(Source passage Opens)

Images and expressions come loaded with sensory effect and ethical challenge. The nurse visiting Hope wears not a uniform but the deceptively casual sweats and scrubs favored by today’s supposedly less authoritarian medical professionals — “with a few badges and disreet sensors — cameras, mikes, and sniffers — pinned here and there over the chest.” In this richly imagined world, throw-away lines deepen, color, and at times lighten our experience of a dystopia never completely grey. Hope, for instance, has felt nervous about her society’s kinder gentler authority figures since “the men from Environment had come to take away the Aga.”
Occasionally, such a reference will not translate for a non-British reader (an “Aga” is a large wood or coal-burning stove), but most will. American Anglophiles hooked on Downton Abbey will find it just as rewarding to enter this world with its occasional markers, too, of Scottishness. Hugh the boy, exploring with his friends, kicked through “ash from past muir burnings” before he “dreeped” down into the gully with a door to other times. Hope falls into a “dwam,” gazing at the space in front of her. MacLeod gives us the pleasures of a doubled future and a prose enriched by our own multiplied present
In fact, this book turns out to be inhabited by intrusions of all sorts. Doctors, health visitors, and politicians intrude into patients’ lives; the public inhabits the private until there may be no space that is our own, not even the body. The past directs the present but a perhaps better future, too, intrudes into our moment. And it is this that poses the final ethical challenge to Hope: should the present project itself into the future, no matter how hard our moment may be? Can sideways glimpses become different realities? And if they can, what are we willing to give up in order to achieve a better day? Hope has thought of taking “the fix” as a kind of suicide. Perhaps, MacLeod suggests, we must commit the ultimate intrusion — even give up ourselves — in order not to intrude on a future we need but can only make available for others.
To fans of MacLeod’s more technological and off-planet imaginings, or who prefer their fantasy to remain unfounded in science, let me suggest that the complex dilemmas lurking in this readable and deceptively simple story make it a tale that should, on its own merits, inhabit the future.

(Source passage Closes)
(Input data Opens)

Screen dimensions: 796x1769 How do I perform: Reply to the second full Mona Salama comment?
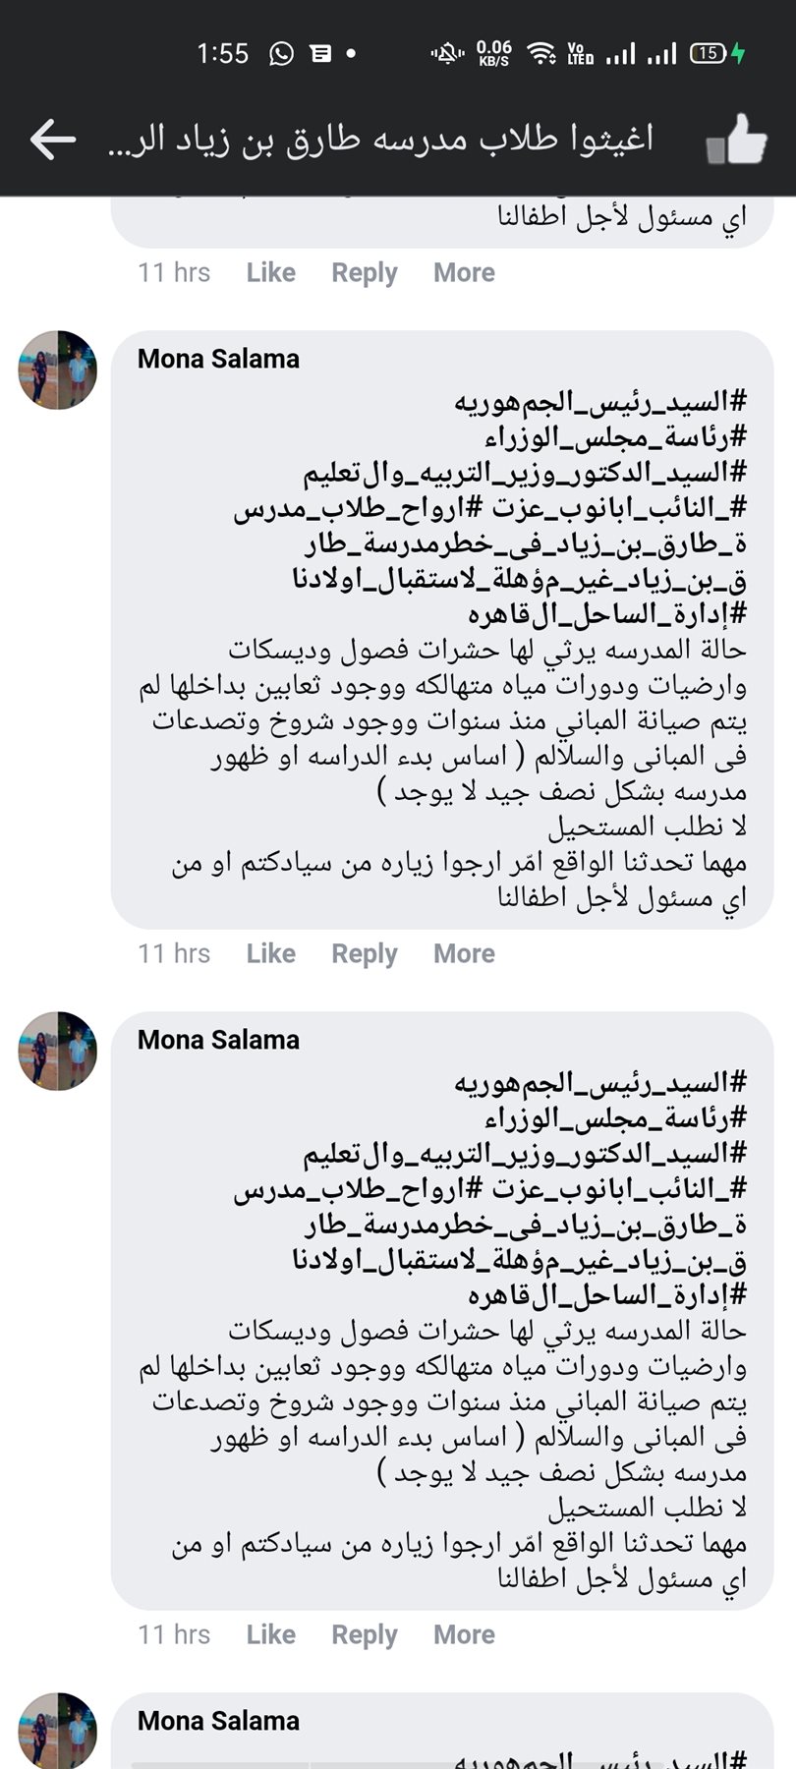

(Input data Closes)

## Your objective
Copy the book review above word for word, between "To fans of MacLeod’s" and "inhabit the future.", inclusive.

## Solution for this problem
To fans of MacLeod’s more technological and off-planet imaginings, or who prefer their fantasy to remain unfounded in science, let me suggest that the complex dilemmas lurking in this readable and deceptively simple story make it a tale that should, on its own merits, inhabit the future.